St. Teresa is the patron saint of headache sufferers, sickness, people in need of prayer, people in religious orders, and people ridiculed for their piety. Her symbols include: a heart, an arrow, and a book.

My Favorite Quotes from St. Teresa of Avila:

"We can only learn to know ourselves and do what we can - namely, surrender our will and fulfill God's will in us."

"The highest perfection consists not in interior favors or in great raptures, but in the bringing of our wills so closely into conformity with the Will of God that, as soon as we realize that He wills anything, we desire it ourselves with all our might."

"To converse with You, O King of glory, no third person is needed, You are always ready in the Sacrament of the Altar to give audience to all. All who desire You always find You there, and converse with You face to face."

"Do your best and the good Jesus will help you. Though he may sleep in the boat, when the storm increases he will quiet the wind. He wishes us to ask him."

"It is love alone that gives worth to all things."

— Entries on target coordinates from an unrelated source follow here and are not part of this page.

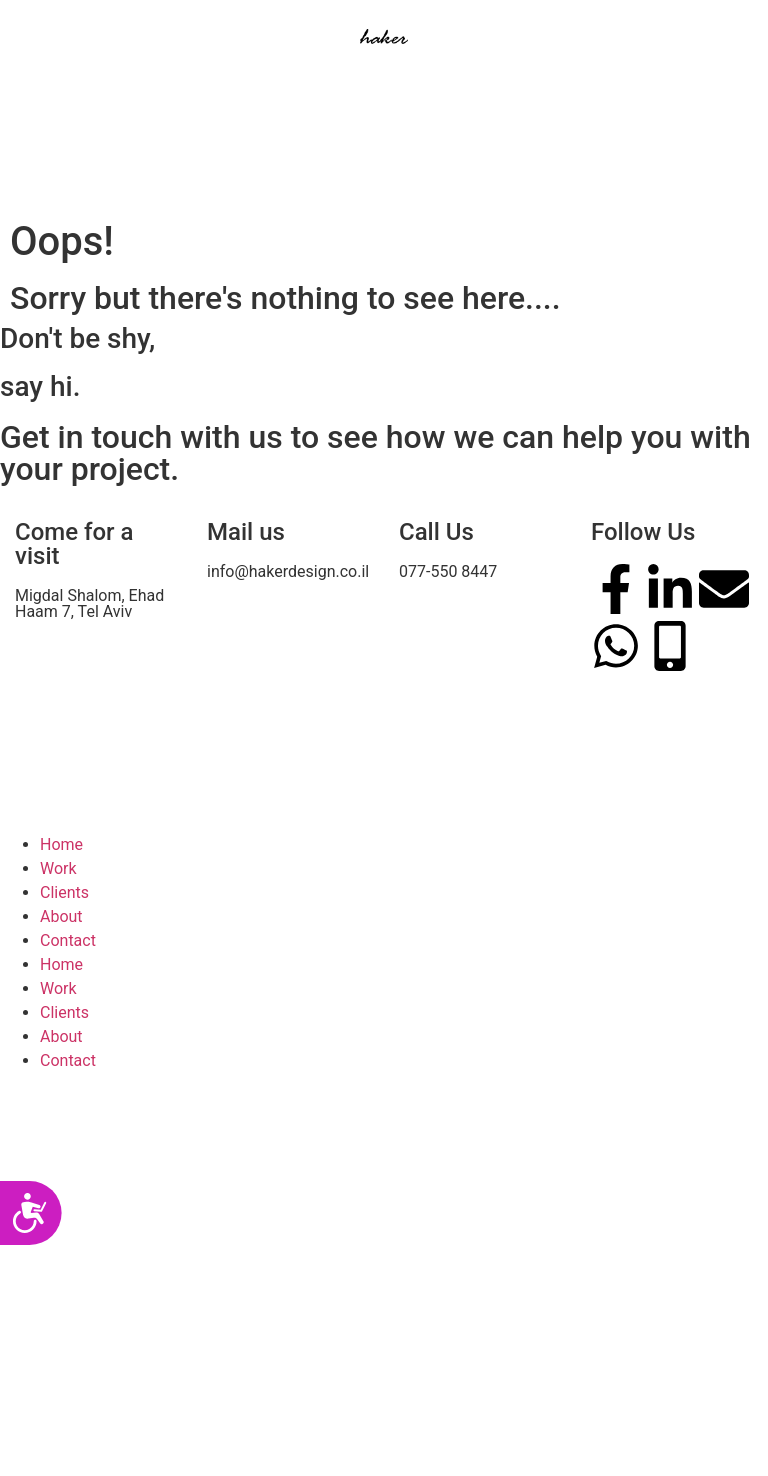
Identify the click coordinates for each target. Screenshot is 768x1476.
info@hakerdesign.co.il (288, 571)
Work (58, 868)
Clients (64, 892)
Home (61, 844)
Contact (68, 940)
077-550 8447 (448, 571)
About (61, 916)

“To have courage for whatever comes in life - everything lies in that.”

“What a great favor God does to those He places in the company of good people!”

“Accustom yourself continually to make many acts of love, for they enkindle and melt the soul.”

"God has been very good to me, for I never dwell upon anything wrong which a person has done, so as to remember it afterwards. If I do remember it, I always see some other virtue in that person."

"To reach something good it is very useful to have gone astray, and thus acquire experience."

"We shall never learn to know ourselves except by endeavoring to know God; for, beholding His greatness, we realize our own littleness; His purity shows us our foulness; and by meditating upon His humility we find how very far we are from being humble."

"There are more tears shed over answered prayers than over unanswered prayers."

"The tree that is beside the running water is fresher and gives more fruit."

"Our body has this defect that, the more it is provided care and comforts, the more needs and desires it finds. "

"The most potent and acceptable prayer is the prayer that leaves the best effects. I don't mean it must immediately fill the soul with desire . . . The best effects [are] those that are followed up by actions-----when the soul not only desires the honor of God, but really strives for it. "

"I would never want any prayer that would not make the virtues grow within me."

"Vocal prayer . . . must be accompanied by reflection. A prayer in which a person is not aware of Whom he is speaking to, what he is asking, who it is who is asking and of Whom, I don't call prayer-----however much the lips may move."

"Mental prayer in my opinion is nothing else than an intimate sharing between friends; it means taking time frequently to be alone with Him who we know loves us."

"You pay God a compliment by asking great things of Him."

"One must not think that a person who is suffering is not praying. He is offering up his sufferings to God, and many a time he is praying much more truly than one who goes away by himself and meditates his head off, and, if he has squeezed out a few tears, thinks that is prayer. "

"Suffering is a great favor. Remember that everything soon comes to an end . . . and take courage. Think of how our gain is eternal."

"Pain is never permanent."

"Truth suffers, but never dies."

"I am afraid that if we begin to put our trust in human help, some of our Divine help will fail us."

"Our greatest gain is to lose the wealth that is of such brief duration and, by comparison with eternal things, of such little worth; yet we get upset about it and our gain turns to loss."

"We can only learn to know ourselves and do what we can - namely, surrender our will and fulfill God's will in us."

"Christ has no body now, but yours. No hands, no feet on earth, but yours. Yours are the eyes through which Christ looks compassion into the world.Yours are the feet with which Christ walks to do good. Yours are the hands with which Christ blesses the world."

"Let nothing trouble you, let nothing frighten you. All things are passing;God never changes. Patience obtains all things. He who possesses God lacks nothing: God alone suffices."

HAPPY FEAST DAY CHRIS, MARIE, FR. H., SUSAN, AND ALL MY DISCALCED CARMELITE FRIENDS!